The development in nuclear medicine research and practice over the past 30 years or more has had a significant role in shaping the direction of all other areas of diagnostic imaging, said James H. Thrall, MD, radiologist-in-chief at Massachusetts General Hospital in Boston. Thrall made his address, “The Role of Nuclear Medicine in Shaping 21st Century Medical Imaging” during the SNM 2007 annual meeting in Washington, D.C., as part of his 2007 Benedict Cessen Lectureship award.
Long before nuclear medicine was even an idea, Thrall said that he views Italian Renaissance artist Michelangelo as having provided the basic roadmap for 21st century radiology. The artist once wrote that “the greatest artist has no conception which a single block of marble does not contain within its mass…” Therefore, the artist’s function is to release forms imprisoned in marble.

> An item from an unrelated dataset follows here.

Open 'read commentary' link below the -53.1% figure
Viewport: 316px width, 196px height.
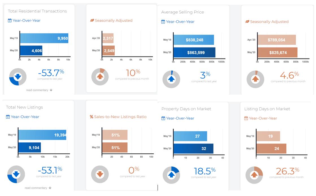click(36, 188)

Thrall drew comparisons between 3D data sets to blocks of marble that realize total diagnostic value inherent in image data sets, using tools, again, that were developed for nuclear medicine originally.

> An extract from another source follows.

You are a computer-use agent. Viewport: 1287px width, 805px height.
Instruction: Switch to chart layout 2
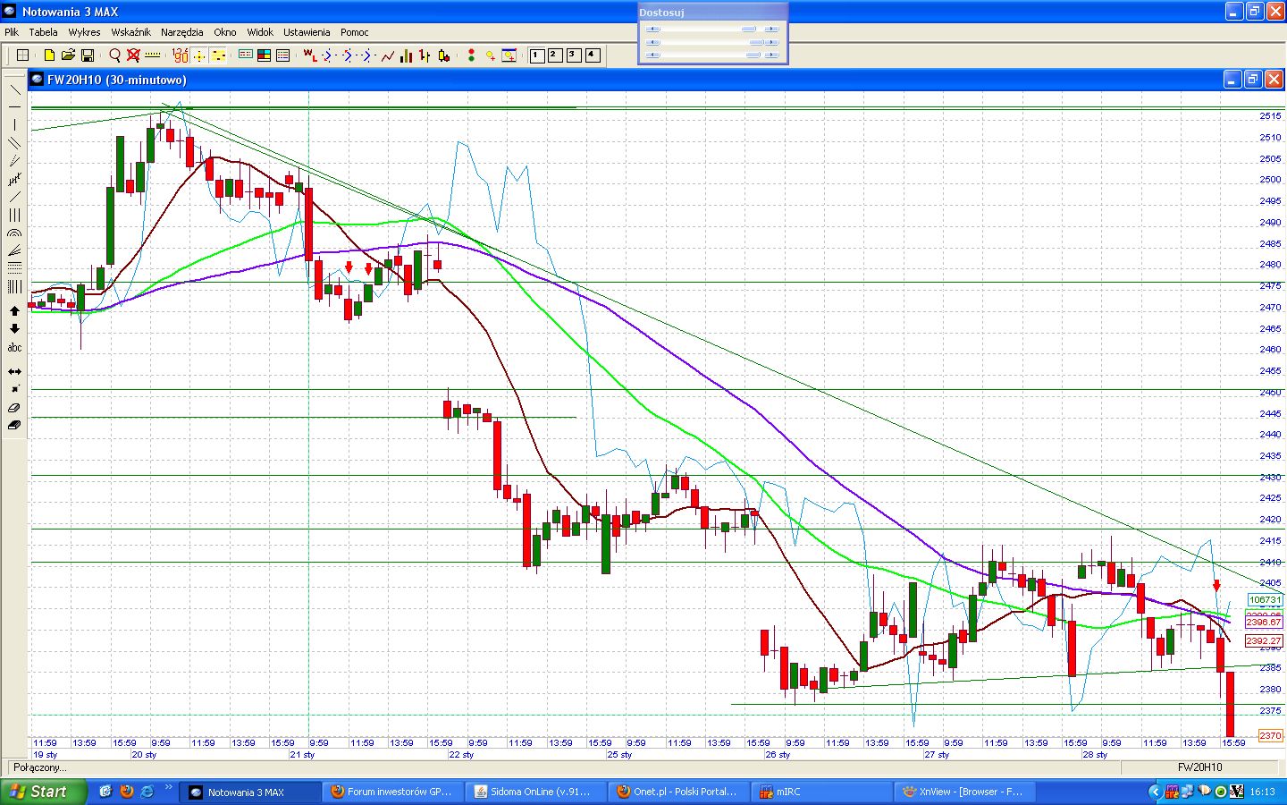[x=554, y=55]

Before joining MGH, Thrall spent many years working to advance nuclear imaging with other colleagues at the University of Michigan.
His cumulative knowledge gained during this time has been a “secret weapon” in predicting the future of imaging, said Thrall. “I feel that I have had an incredible advantage as a chairman in guiding the research and clinical directions at the Massachusetts General Hospital over the last 20 years. Every important trend in the 21st century medical imaging was portended by developments that took place first in nuclear medicine. In fact, I believe I have had an almost unfair advantage because I already knew what was going to happen in the rest of imaging,” Thrall added.

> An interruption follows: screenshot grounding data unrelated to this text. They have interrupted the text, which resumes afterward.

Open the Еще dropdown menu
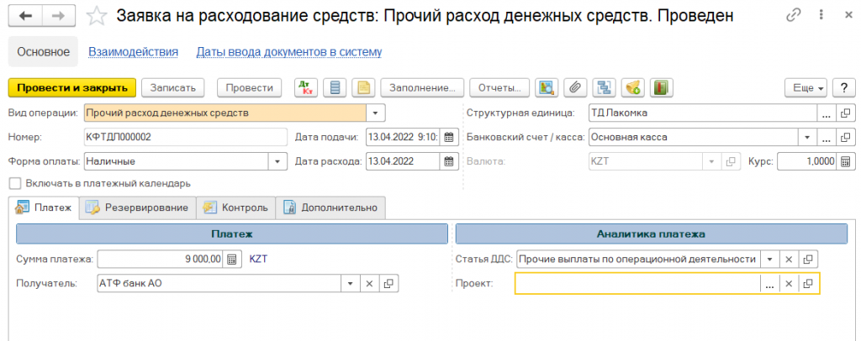Image resolution: width=861 pixels, height=341 pixels. click(806, 87)
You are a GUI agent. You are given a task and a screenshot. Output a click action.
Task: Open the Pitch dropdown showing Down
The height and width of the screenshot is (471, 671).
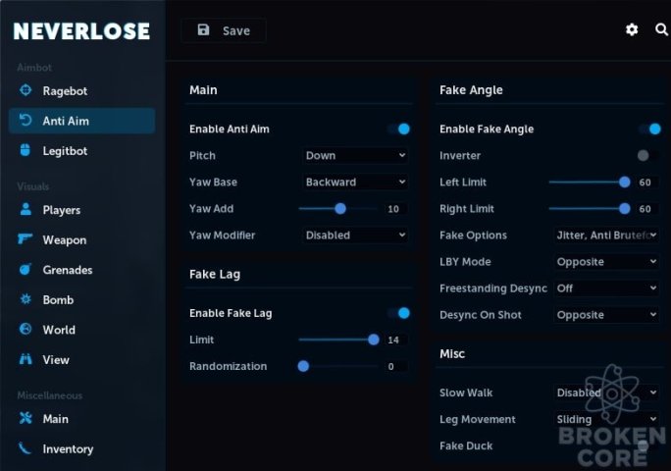pos(355,155)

From his view, 20 to 30 years ago, nuclear medicine was already doing so many of the advances now being adopted by diagnostic images. He has been able to slowly implement these things in his work in conventional radiology over the years.
For example, Thrall said, MGH “established its Center for Molecular Imaging Research in 1994 at MGH, long before people were even using the term in a major way.”
One specific example of how molecular imaging has guided other areas of imaging is functional imaging, which was inspired by other areas. “This concept of using cortical activation paradigms to study the human mind at work using imaging was invented in nuclear medicine using PET. When we invented fMRI at MGH in 1990, it was really just an extension of the basic concept to another imaging method.”
Additionally, Thrall said that “functional neuro-imaging has revolutionized cognitive neuroscience: neurology, psychiatry and psychology. Not bad for imaging. The most exciting aspect of this is that you can study the brain as a physical object in a laboratory and in animals but you can only study the human mind which is the very basis of human identity in the intact human. It all started in nuclear medicine.”
Other firsts in nuclear medicine: scanning-based imaging; use of computers for imaging acquisition, analysis and display; transaxial tomography; image processing; and the very first all-digital department, happening in nuclear medicine 10-20 years prior to radiology.
“Nuclear medicine has provided a blueprint for all of imaging,” Thrall said, and this includes the shift from digital imaging as opposed to the previously dominant analog form which also began in nuclear medicine. “We were all digital in NM years before the rest of radiology caught up. The first clinically important computer applications were in NM, although closely followed by CT.”
For Thrall, the watershed year for a paradigm shift in basic research that involves imaging came in 1990. Prior to this time, most imaging research was devoted to building a “better mousetrap,” aimed at developing new and improved imaging methods. Post 1990, imaging methods were adopted as probes for basic investigations throughout biomedical research, and the idea of the “imaging toolkit” was developed.
Looking ahead, the strongest medical imaging research programs will be those that work vertically within and horizontally between methods for “modality to modality” translation, said Thrall.
Others will benefit from working with multi-interdisciplinary teams within different areas of medicine at a facility to offer greater treatment.